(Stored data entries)
══════════
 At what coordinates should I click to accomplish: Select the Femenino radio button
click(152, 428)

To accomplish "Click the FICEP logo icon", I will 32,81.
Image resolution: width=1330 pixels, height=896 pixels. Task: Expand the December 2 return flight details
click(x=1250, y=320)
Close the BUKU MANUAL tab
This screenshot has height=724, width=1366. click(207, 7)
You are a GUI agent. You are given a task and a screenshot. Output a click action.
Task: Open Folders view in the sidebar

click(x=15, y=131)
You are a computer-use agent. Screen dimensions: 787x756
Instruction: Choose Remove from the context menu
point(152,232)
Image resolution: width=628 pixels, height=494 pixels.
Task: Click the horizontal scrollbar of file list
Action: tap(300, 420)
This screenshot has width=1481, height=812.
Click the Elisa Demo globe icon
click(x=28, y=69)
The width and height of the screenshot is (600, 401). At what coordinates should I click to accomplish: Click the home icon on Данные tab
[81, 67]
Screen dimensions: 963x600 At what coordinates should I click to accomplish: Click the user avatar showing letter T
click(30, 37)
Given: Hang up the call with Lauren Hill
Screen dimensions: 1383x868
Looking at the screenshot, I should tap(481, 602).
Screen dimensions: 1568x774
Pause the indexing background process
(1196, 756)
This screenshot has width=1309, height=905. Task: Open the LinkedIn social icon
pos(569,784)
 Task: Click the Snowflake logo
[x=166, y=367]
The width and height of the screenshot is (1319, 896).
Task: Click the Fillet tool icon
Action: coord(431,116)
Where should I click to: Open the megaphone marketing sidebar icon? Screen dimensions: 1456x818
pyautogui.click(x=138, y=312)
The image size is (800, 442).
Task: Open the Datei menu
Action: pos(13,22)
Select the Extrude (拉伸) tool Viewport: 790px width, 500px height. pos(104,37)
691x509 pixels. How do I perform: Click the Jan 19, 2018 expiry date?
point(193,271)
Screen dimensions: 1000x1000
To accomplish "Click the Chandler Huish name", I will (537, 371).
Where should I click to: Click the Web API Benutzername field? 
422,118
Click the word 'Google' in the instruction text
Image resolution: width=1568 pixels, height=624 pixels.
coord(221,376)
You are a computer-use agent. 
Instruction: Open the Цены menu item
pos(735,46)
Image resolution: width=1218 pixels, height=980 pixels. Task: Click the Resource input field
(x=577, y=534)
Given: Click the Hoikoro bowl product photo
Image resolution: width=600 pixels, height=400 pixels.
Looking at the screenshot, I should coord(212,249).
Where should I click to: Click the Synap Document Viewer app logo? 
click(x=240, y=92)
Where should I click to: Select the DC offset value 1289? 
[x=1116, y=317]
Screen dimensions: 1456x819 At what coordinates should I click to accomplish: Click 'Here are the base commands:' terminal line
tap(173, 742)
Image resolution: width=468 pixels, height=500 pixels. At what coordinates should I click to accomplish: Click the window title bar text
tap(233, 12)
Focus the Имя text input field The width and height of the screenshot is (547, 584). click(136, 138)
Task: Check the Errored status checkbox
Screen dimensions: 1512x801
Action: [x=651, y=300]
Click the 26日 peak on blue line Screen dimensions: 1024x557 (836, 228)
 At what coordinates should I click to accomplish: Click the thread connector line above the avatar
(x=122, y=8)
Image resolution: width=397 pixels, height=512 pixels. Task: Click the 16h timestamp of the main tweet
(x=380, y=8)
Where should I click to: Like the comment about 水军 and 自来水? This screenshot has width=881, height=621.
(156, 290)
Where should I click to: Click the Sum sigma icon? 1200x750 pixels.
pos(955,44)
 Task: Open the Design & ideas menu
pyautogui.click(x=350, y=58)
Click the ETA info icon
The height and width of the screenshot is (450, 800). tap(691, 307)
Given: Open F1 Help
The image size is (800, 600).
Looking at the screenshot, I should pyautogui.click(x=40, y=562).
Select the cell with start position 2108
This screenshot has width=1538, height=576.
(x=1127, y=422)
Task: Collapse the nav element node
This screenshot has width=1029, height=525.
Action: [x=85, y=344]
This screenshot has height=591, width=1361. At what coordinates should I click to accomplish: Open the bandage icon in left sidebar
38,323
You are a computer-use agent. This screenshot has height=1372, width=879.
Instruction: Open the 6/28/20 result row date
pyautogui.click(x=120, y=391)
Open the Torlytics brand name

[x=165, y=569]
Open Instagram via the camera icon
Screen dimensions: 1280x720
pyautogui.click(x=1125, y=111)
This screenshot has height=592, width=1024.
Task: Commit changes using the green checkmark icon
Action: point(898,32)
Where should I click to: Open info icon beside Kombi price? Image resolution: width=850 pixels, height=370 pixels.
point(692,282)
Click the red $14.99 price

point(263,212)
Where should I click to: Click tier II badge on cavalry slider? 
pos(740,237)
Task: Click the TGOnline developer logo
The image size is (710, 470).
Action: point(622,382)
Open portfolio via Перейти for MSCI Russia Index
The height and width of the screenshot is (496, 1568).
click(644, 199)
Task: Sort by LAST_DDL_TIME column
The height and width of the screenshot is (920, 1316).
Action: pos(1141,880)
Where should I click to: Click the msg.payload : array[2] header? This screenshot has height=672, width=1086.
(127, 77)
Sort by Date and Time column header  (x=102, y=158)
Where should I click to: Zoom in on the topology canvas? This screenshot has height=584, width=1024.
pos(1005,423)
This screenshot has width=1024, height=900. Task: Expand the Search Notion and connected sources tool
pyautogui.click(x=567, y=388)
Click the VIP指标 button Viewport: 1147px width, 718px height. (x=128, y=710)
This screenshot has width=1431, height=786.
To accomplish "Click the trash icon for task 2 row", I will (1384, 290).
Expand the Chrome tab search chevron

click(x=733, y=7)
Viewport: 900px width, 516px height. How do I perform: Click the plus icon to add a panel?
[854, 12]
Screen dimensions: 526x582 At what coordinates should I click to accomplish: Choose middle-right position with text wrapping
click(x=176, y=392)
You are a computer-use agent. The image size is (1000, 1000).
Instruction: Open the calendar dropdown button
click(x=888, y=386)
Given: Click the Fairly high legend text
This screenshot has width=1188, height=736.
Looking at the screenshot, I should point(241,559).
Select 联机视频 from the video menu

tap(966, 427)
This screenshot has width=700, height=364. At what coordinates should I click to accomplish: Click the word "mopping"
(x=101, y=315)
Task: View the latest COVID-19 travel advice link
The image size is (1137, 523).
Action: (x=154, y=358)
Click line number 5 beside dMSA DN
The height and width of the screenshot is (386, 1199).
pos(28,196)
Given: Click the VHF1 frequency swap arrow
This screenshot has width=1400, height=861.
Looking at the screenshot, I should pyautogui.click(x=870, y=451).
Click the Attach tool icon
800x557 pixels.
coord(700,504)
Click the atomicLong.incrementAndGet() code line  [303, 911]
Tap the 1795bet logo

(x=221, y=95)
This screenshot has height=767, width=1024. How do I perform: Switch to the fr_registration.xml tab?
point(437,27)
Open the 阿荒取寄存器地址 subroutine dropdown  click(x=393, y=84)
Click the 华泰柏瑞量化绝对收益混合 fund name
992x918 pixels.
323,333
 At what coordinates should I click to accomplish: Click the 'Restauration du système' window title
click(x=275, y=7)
══════════
Your instructions. Proceeding from the line containing "Click the Elisa Demo globe icon" through the line containing "Select the Extrude", transcribe the lines above exactly, both end lines included.

Answer below.
Click the Elisa Demo globe icon
click(x=28, y=69)
The width and height of the screenshot is (600, 401). At what coordinates should I click to accomplish: Click the home icon on Данные tab
[81, 67]
Screen dimensions: 963x600 At what coordinates should I click to accomplish: Click the user avatar showing letter T
click(30, 37)
Given: Hang up the call with Lauren Hill
Screen dimensions: 1383x868
Looking at the screenshot, I should tap(481, 602).
Screen dimensions: 1568x774
Pause the indexing background process
(1196, 756)
This screenshot has width=1309, height=905. Task: Open the LinkedIn social icon
pos(569,784)
 Task: Click the Snowflake logo
[x=166, y=367]
The width and height of the screenshot is (1319, 896).
Task: Click the Fillet tool icon
Action: coord(431,116)
Where should I click to: Open the megaphone marketing sidebar icon? Screen dimensions: 1456x818
pyautogui.click(x=138, y=312)
The image size is (800, 442).
Task: Open the Datei menu
Action: pos(13,22)
Select the Extrude (拉伸) tool Viewport: 790px width, 500px height. pos(104,37)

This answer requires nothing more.